On connaît la politique classique des empires consistant à diviser pour régner. Il faut avoir conscience de l'héritage tsariste et soviétique. À l'époque tsariste, qu'on appelait « la prison des peuples », les délimitations des provinces n'étaient pas établies sur des critères géographiques mais en veillant à diviser les populations de manière à éviter les risques de séparatisme. La révolution a promu une définition sur une base ethno-territoriale, allant jusqu'à insérer des enclaves pour respecter les critères ethniques – la province du Haut-Karabagh dont la majorité de la population était arménienne –, tout en veillant à imbriquer les économies et les strates administratives afin de se prémunir contre les risques de séparatisme. Tout était chapeauté par le parti communiste d'URSS, dont les partis locaux n'étaient que des filiales : les numéros de carte du parti suivaient l'ordre du parti communiste central. L'échafaudage soviétique – politique, économique, administratif – essayait d'empêcher les séparatismes d'une autre manière. Lénine avait dit, en publiant le décret sur les nationalités, que le droit au divorce ne voulait pas dire l'obligation du divorce. L'utopie de l'amitié entre les peuples constituait un autre élément de cohésion.
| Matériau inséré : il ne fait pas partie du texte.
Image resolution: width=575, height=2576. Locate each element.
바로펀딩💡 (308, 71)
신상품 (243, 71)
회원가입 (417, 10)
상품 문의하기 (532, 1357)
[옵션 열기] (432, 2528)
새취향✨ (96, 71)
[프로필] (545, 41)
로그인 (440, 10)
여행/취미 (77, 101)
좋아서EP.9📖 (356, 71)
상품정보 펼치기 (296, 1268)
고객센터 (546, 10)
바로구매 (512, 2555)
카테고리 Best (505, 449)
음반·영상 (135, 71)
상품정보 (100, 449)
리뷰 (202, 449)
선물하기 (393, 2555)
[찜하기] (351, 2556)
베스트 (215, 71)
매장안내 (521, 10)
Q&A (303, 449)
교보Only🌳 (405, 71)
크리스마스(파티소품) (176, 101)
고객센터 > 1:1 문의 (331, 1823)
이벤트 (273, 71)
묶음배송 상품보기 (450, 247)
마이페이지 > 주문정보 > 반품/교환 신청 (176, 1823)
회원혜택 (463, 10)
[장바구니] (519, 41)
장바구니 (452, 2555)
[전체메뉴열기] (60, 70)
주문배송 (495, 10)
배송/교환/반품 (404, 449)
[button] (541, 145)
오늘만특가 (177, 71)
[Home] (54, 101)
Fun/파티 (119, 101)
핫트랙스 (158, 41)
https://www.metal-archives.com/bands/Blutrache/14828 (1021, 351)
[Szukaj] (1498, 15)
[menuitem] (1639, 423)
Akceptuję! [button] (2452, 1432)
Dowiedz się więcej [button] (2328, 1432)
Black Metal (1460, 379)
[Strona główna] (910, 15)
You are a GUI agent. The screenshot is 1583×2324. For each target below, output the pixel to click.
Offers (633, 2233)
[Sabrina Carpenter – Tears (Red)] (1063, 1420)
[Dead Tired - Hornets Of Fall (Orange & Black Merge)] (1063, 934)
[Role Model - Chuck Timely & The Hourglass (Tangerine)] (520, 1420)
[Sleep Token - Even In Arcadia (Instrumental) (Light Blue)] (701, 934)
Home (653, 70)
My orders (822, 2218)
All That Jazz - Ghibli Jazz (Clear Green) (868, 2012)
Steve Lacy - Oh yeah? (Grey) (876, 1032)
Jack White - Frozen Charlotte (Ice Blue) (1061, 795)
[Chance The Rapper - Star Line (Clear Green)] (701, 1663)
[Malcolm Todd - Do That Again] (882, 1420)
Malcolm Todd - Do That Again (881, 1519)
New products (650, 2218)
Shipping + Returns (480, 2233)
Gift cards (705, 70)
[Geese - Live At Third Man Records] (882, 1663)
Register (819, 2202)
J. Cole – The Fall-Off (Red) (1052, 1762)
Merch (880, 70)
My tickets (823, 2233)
Aujourd'hui, la dimension idéologique ayant disparu, reste l'argument de la puissance. Chacun cherche toujours à neutraliser l'un en utilisant l'autre. Le rapprochement récent entre Erdoğan et Poutine me fait penser au rapprochement opéré entre Mustafa Kemal et Lénine en 1921 pour évincer l'Occident de la région. C'est une alliance opportuniste de deux régimes autoritaires engagés dans une partie d'échecs où les nations serviront de pions. In fine, les choses se régleront sans doute entre Washington et Moscou, car la Turquie reste une puissance secondaire.

Les moteurs de la politique russe sont bien sûr économiques et militaires : la Russie vend des armes à l'Azerbaïdjan ; elle en vend à l'Arménie ou en installe – l'Arménie a été contrainte d'entrer dans l'Union économique eurasienne, instruite par les exemples de la Géorgie et l'Ukraine de ce qu'il pouvait advenir à trop vouloir s'émanciper en se tournant vers l'Union européenne. Les Arméniens ne sont pas forcément plus russophiles que les autres, ils n'ont pas été mieux traités que les autres, mais depuis le génocide s'est installée l'idée que « mieux vaut les Russes que les Turcs » – ce qui n'était pas toujours vrai jusqu'au milieu du XIXe siècle : les Arméniens préféraient parfois la gouvernance ottomane qui laissait les communautés s'auto-gérer en matière religieuse et culturelle au régime de gendarme de la Russie. Depuis le génocide et avec le négationnisme d'Etat persistant de la Turquie, ils n'ont pas tellement le choix.

Après la disparition du dernier royaume arménien au XIVe siècle, les Arméniens firent périodiquement appel souverains européens (Philippe II d'Espagne, Louis XIV, le pape, et finalement les tsars russes) pour les soutenir contre les conquérants ottomans ou persans et tenter de restaurer un État. Un épisode du passé est emblématique. Un projet de traité avec la Russie équivalent à celui conclu à Gueorguievsk (1783) avec le royaume de Géorgie, proposait à Catherine II d'aider à reconstituer un Etat qui serait un protectorat russe. Le contre-projet russe est moins intéressé par le rétablissement de l'ancienne souveraineté arménienne que par des garanties pour la présence de troupes russes bien ravitaillées dans le pays. Ce qui intéresse la Russie, aujourd'hui comme hier, c'est de conserver et de consolider ses frontières extérieures qui restent celles de l'ex-URSS. Les États du Caucase sont son arrière-cour, son « étranger proche » défini comme une zone d'intérêt vital. La stratégie de la Russie ne privilégie ni les uns, ni les autres. C'est une politique de puissance russe.